## Problem details
I would like the line with "Task: Open Blend" and every line after it, down to the end of the entries below, output exactly and without pictures.
++++ Input data ++++
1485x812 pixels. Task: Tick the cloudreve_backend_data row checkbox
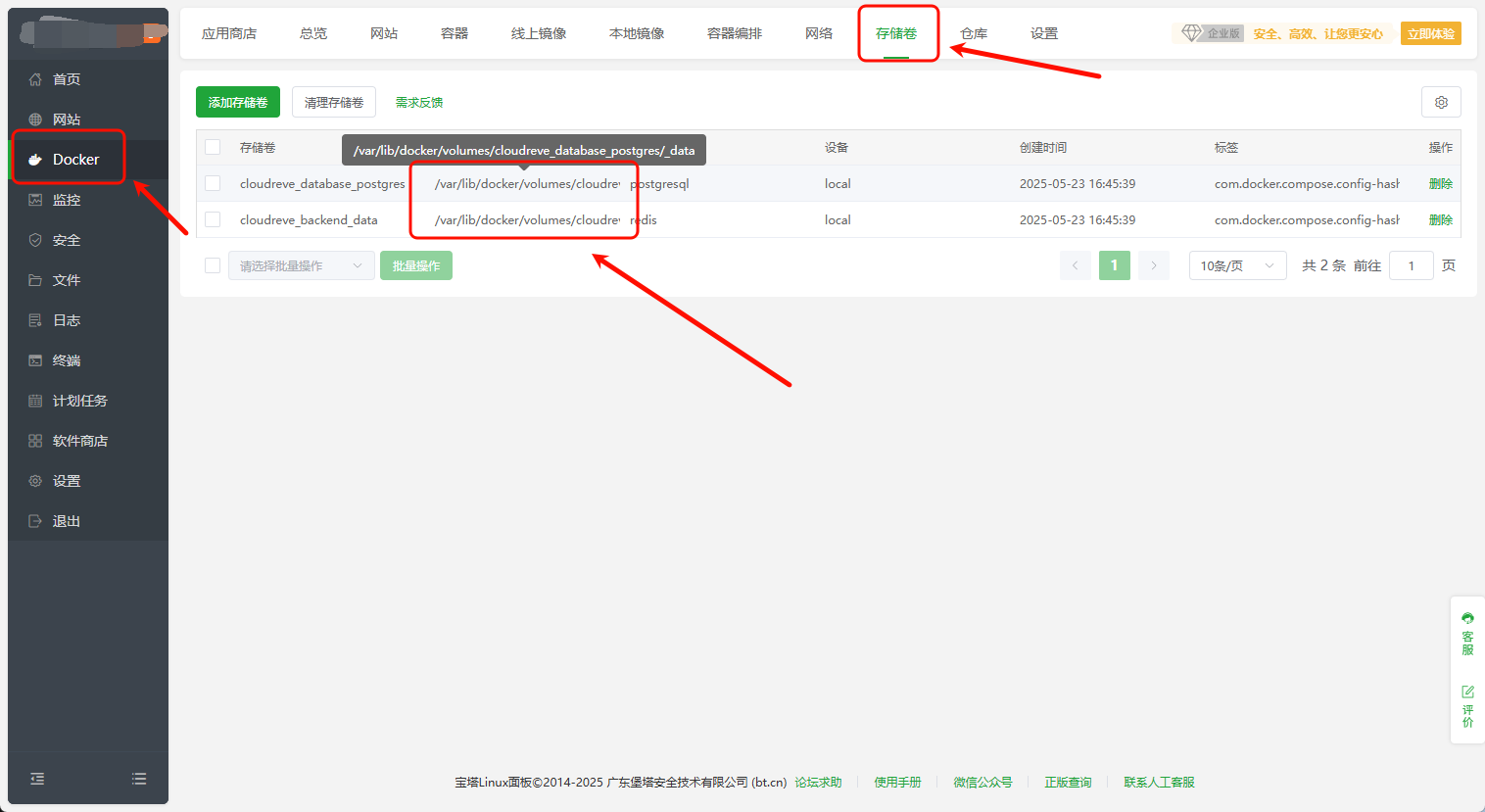click(x=213, y=219)
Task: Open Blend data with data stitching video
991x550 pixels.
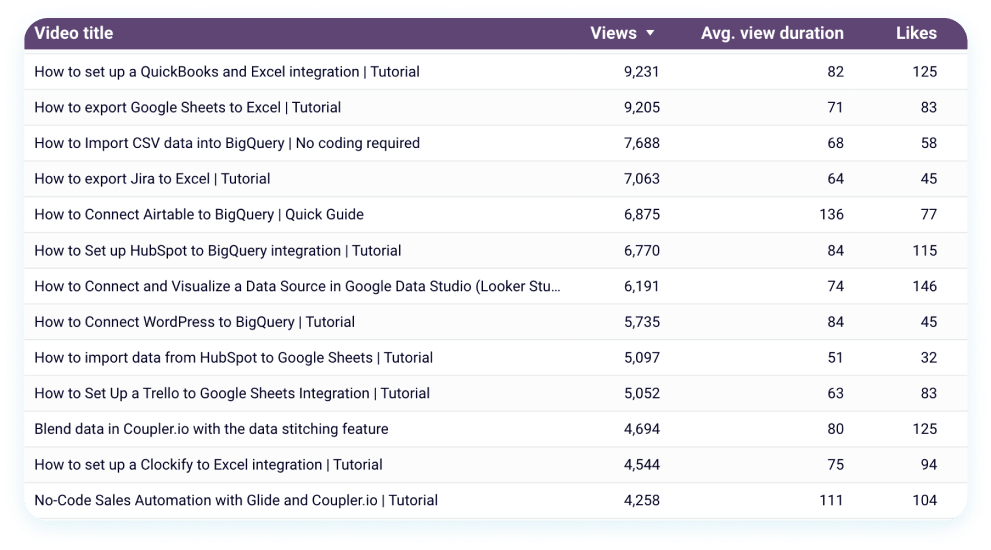Action: click(x=211, y=429)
++++
## Your solution
Task: Open Blend data with data stitching video
991x550 pixels.
Action: click(x=211, y=429)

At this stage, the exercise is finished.